46-unit development proposal near Guilderland Center is revived

— From Rosetti Acquisitions submittal to the town of Guilderland

A developer has revived a long-dormant housing proposal for 6250 Depot Road. Route 146 is at the top of the map and School Road is at right, with the high school campus at the lower far right.

GUILDERLAND — A project that first appeared on the town’s radar sometime in 2004 and stayed there for well over a decade before going silent for the past seven years, has resurfaced. 

At Tuesday’s town board meeting, members received a presentation and update on the Black Creek Run development from project applicant Rosetti Acquisitions, whose proposal for 6250 Depot Road includes: 

— 24 single-family homes;

— 14 senior apartments; and

— Eight townhome units

“No action will be taken” by the board on April 5, according to Town Planner Ken Kovalchik’s project memo

 Rosetti, which acquired the land in 2014 for $306,00, is proposing country-hamlet zoning for the 34.8-acre parcel located across the street from Guilderland High School. 

Under its current zoning designation, Rural Agricultural 3 (RA3), only a fraction of the units would be permitted that are allowed with hamlet zoning, which would  allow for the clustering of buildings. The Guilderland Town Board is lead agency for all country hamlet project applications.

The town board did approve a zoning change for the parcel from RA3 to country hamlet in November 2015; however, “no Local Law was adopted by the Town Board, or filed with the Department of State as part of the change in zone,” according to Kovalchik’s project memo, so the board will “most likely” have to repeat the process.

The project sat in development limbo for years in part because of issues Guilderland boards — both planning and town — had with the design and placement of the proposed stormwater drainage system. There was a concern that site runoff into the Black Creek would be contaminated. The Black Creek feeds into the Watervliet Reservoir, the town’s main source of drinking water.



On Tuesday night, Nicholas Costa with Advance Engineering, based in Latham, told the town board how the roughly 41-acre property would be divided.

A strip of land is to be conveyed to the residents of Nielsen Road that have property adjacent to the development so that each lot gains space.

About 12.4 acres is to be conveyed to the neighboring Ginder family, and a little more than 6 acres is to be conveyed to the town of Guilderland.
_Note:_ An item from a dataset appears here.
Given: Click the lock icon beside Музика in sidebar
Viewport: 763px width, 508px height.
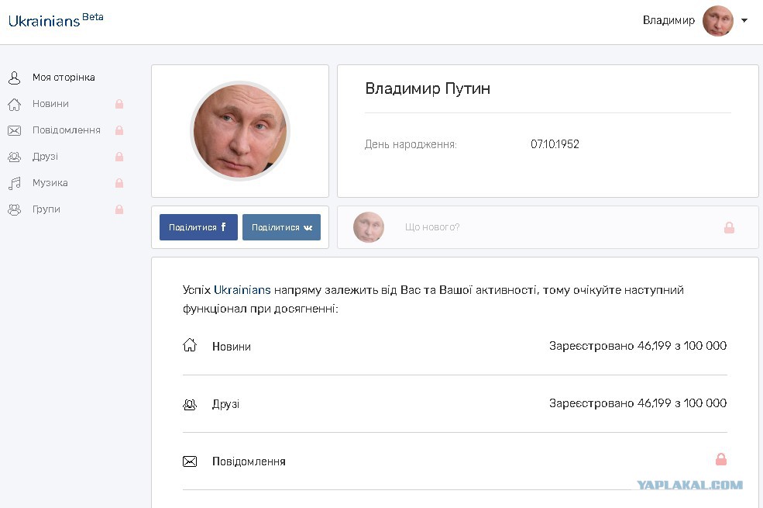Looking at the screenshot, I should click(x=119, y=183).
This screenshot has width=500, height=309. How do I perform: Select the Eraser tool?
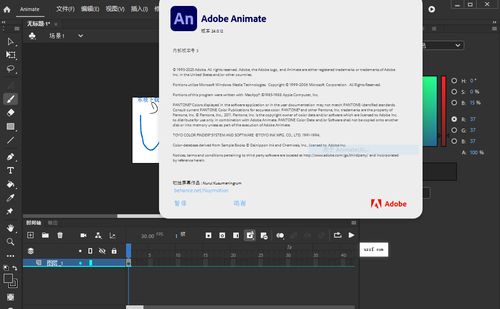[11, 112]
Runoff from the development is to be directed to a retention basin that will slowly drain into the Black Creek, Costa said.

Sidewalks are to connect the development to Nielsen Road and to School Road so residents “can walk to school,” Costa said.

Supervisor Peter Barber asked if there were a contract with the Ginders and said typically that property would be dedicated to the town.

“The town did not want to take the land …. There was an offer to give it to the school” for environmental classes, Costa said.

Michael Moak, who with his wife, Heidi, owns a large horse farm near the proposed development, said that in 2014 or 2015, he had been told all of the wetlands would be conveyed to him but would need to stay “forever wild.”

“I just don’t want anybody else building on it,” he said.

Kovalchik read a provision of the current town code on land conveyance and concluded, “According to this section of our code, it cannot go to a private citizen.”

Barber said with that, and other matters, it becomes a legal question as to whether the current code applies or whether code in place at the time of the transaction takes precedence.

Kovalchik was not the town’s planner at that time nor were any of the current board members on the board.

Councilwoman Rosemary Centi, however, said she had a son living on Nielsen Road at the time and raised concerns about flooding. 

Councilwoman Amanda Beedle raised concerns about traffic. Costa cited a traffic study, done when school was out, from June 30 to July 1, 2021, that showed the proposed project would generate 31 new trips during the morning peak time and 40 new trips during the evening peak time, concluding “detailed evaluation” was not needed.

A nearby resident said there is a lot of construction in the area, noting the construction of a hardware store, minimart, gas station, and doughnut shop near the intersection of routes 146 and 148 and also building on Weaver Road.

She noted the erosion on Weaver Road and said, “I would like to see someone look at this entire big picture.” She urged, “See what the area could withstand.”

— Melissa Hale-Spencer wrote the final section, on the April 5 Guilderland Town Board meeting.